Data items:
======
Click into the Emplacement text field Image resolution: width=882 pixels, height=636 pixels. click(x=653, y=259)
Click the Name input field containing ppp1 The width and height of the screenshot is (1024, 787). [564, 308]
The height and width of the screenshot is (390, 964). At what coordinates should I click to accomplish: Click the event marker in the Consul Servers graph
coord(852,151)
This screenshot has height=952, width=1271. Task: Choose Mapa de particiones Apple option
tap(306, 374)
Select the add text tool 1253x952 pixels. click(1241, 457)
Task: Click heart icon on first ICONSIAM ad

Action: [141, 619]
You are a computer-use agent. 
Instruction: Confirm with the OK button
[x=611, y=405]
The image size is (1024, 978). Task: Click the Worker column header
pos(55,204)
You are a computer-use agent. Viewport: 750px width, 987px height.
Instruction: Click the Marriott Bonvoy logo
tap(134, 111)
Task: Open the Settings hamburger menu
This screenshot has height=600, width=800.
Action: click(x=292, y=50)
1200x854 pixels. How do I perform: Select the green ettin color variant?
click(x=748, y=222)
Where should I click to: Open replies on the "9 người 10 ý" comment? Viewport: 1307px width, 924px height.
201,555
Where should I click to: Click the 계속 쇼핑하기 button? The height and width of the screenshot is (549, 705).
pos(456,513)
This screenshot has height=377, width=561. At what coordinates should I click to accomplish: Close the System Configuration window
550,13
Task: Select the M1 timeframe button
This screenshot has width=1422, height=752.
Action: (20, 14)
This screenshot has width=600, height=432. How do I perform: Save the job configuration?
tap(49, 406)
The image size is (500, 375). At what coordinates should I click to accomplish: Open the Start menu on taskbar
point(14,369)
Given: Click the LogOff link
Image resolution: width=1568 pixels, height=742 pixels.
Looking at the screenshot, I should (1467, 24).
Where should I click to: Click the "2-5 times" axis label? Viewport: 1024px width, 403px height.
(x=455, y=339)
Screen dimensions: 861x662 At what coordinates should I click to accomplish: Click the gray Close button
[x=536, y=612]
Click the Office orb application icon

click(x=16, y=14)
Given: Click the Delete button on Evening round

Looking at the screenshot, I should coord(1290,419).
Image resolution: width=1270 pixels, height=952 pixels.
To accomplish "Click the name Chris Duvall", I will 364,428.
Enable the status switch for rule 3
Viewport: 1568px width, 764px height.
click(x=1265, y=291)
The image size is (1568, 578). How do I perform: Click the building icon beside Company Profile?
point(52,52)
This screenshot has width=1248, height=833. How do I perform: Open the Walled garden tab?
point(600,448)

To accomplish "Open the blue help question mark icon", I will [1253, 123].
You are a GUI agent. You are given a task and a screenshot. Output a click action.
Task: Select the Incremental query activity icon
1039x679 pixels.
======
ASSIGNMENT:
Output every entry exactly as given.

EXERCISE SOLUTION:
Click into the Emplacement text field Image resolution: width=882 pixels, height=636 pixels. click(x=653, y=259)
Click the Name input field containing ppp1 The width and height of the screenshot is (1024, 787). [564, 308]
The height and width of the screenshot is (390, 964). At what coordinates should I click to accomplish: Click the event marker in the Consul Servers graph
coord(852,151)
This screenshot has height=952, width=1271. Task: Choose Mapa de particiones Apple option
tap(306, 374)
Select the add text tool 1253x952 pixels. click(1241, 457)
Task: Click heart icon on first ICONSIAM ad

Action: [141, 619]
You are a computer-use agent. 
Instruction: Confirm with the OK button
[x=611, y=405]
The image size is (1024, 978). Task: Click the Worker column header
pos(55,204)
You are a computer-use agent. Viewport: 750px width, 987px height.
Instruction: Click the Marriott Bonvoy logo
tap(134, 111)
Task: Open the Settings hamburger menu
This screenshot has height=600, width=800.
Action: click(x=292, y=50)
1200x854 pixels. How do I perform: Select the green ettin color variant?
click(x=748, y=222)
Where should I click to: Open replies on the "9 người 10 ý" comment? Viewport: 1307px width, 924px height.
201,555
Where should I click to: Click the 계속 쇼핑하기 button? The height and width of the screenshot is (549, 705).
pos(456,513)
This screenshot has height=377, width=561. At what coordinates should I click to accomplish: Close the System Configuration window
550,13
Task: Select the M1 timeframe button
This screenshot has width=1422, height=752.
Action: (20, 14)
This screenshot has width=600, height=432. How do I perform: Save the job configuration?
tap(49, 406)
The image size is (500, 375). At what coordinates should I click to accomplish: Open the Start menu on taskbar
point(14,369)
Given: Click the LogOff link
Image resolution: width=1568 pixels, height=742 pixels.
Looking at the screenshot, I should (1467, 24).
Where should I click to: Click the "2-5 times" axis label? Viewport: 1024px width, 403px height.
(x=455, y=339)
Screen dimensions: 861x662 At what coordinates should I click to accomplish: Click the gray Close button
[x=536, y=612]
Click the Office orb application icon

click(x=16, y=14)
Given: Click the Delete button on Evening round

Looking at the screenshot, I should coord(1290,419).
Image resolution: width=1270 pixels, height=952 pixels.
To accomplish "Click the name Chris Duvall", I will 364,428.
Enable the status switch for rule 3
Viewport: 1568px width, 764px height.
click(x=1265, y=291)
The image size is (1568, 578). How do I perform: Click the building icon beside Company Profile?
point(52,52)
This screenshot has width=1248, height=833. How do I perform: Open the Walled garden tab?
point(600,448)

To accomplish "Open the blue help question mark icon", I will [1253, 123].
You are a GUI agent. You are given a task and a screenshot. Output a click action.
Task: Select the Incremental query activity icon
1039x679 pixels.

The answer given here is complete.